El árbol reúne en sí todos los elementos, el agua que fluye por sus venas y el fuego que encierra su materia y que puede extraerse por frotamiento. La tierra en la que sumerge y de la cual se nutre y el aire al que se dirigen y respira. Es la imagen perfecta del centro sagrado, del eje central; a partir de un punto crece al infinito.
Es una prolongación de la tierra, que crece y se eleva; el árbol es la tierra que brota. De los puntos de sus ramas nacen hojas, flores y frutos como plantas en el suelo. La parte superficial del tronco, el líber, es el lugar donde circula la savia y la vida del árbol. Del mismo modo, en la corteza terrestre el humus descompuesto es la parte viva del suelo, aportar los nutrientes y almacena el agua; sobre este sustrato germinan las plantas y ambas pieles, la del árbol y la del suelo, están recubiertos por una copa protectora la corteza y el mantillo sin descomponer. Hacia el interior de ambos seres, el pulso vital se hace más tenue, se mineraliza.

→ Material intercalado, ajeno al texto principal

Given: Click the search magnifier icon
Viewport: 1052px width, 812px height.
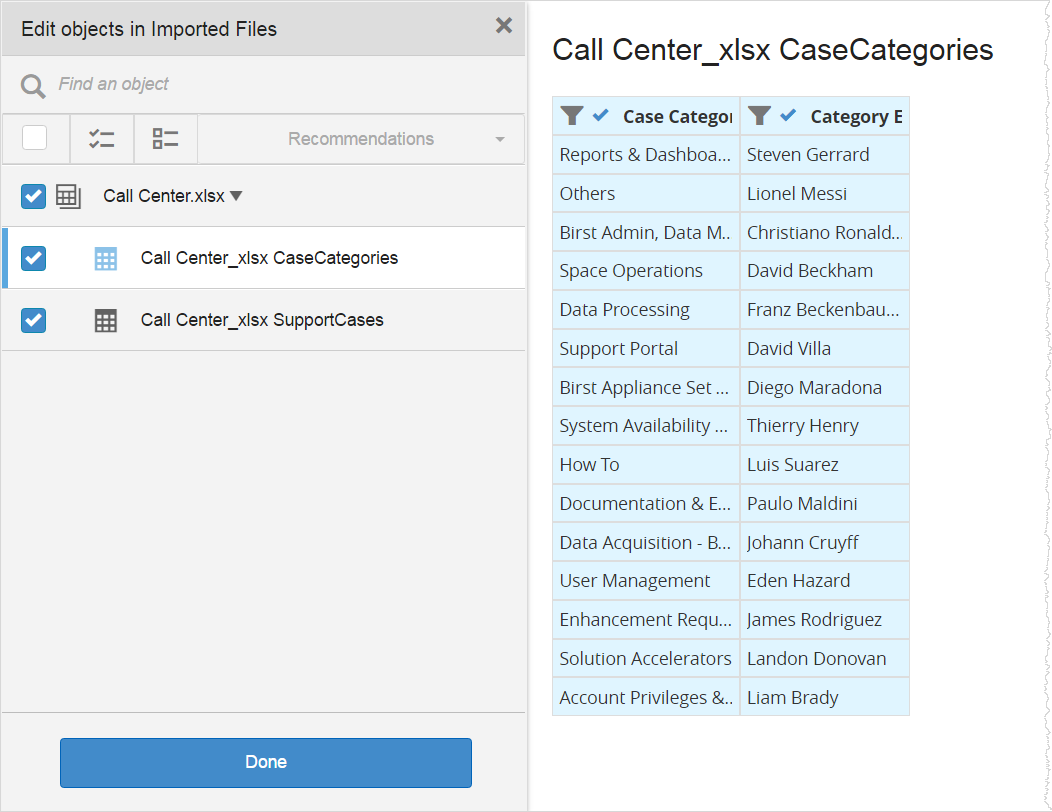Looking at the screenshot, I should (x=33, y=86).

La conexión del hombre y el árbol son legendarios, por eso en muchas ocasiones buscamos parecidos donde no los hay, pero nuestra imaginación asocia diferentes formas a otras de parecidas similitudes. Por eso los cerebros más evolucionados tienen un mayor número de ramificaciones en sus neuronas, lo que equivale a la posibilidad de establecer mayor número de conexiones, como si se tratara de las ramas de un árbol que entrelazan en nuestro cerebro para luego unirse a nuestro sistema nervioso como si de un tronco se tratase.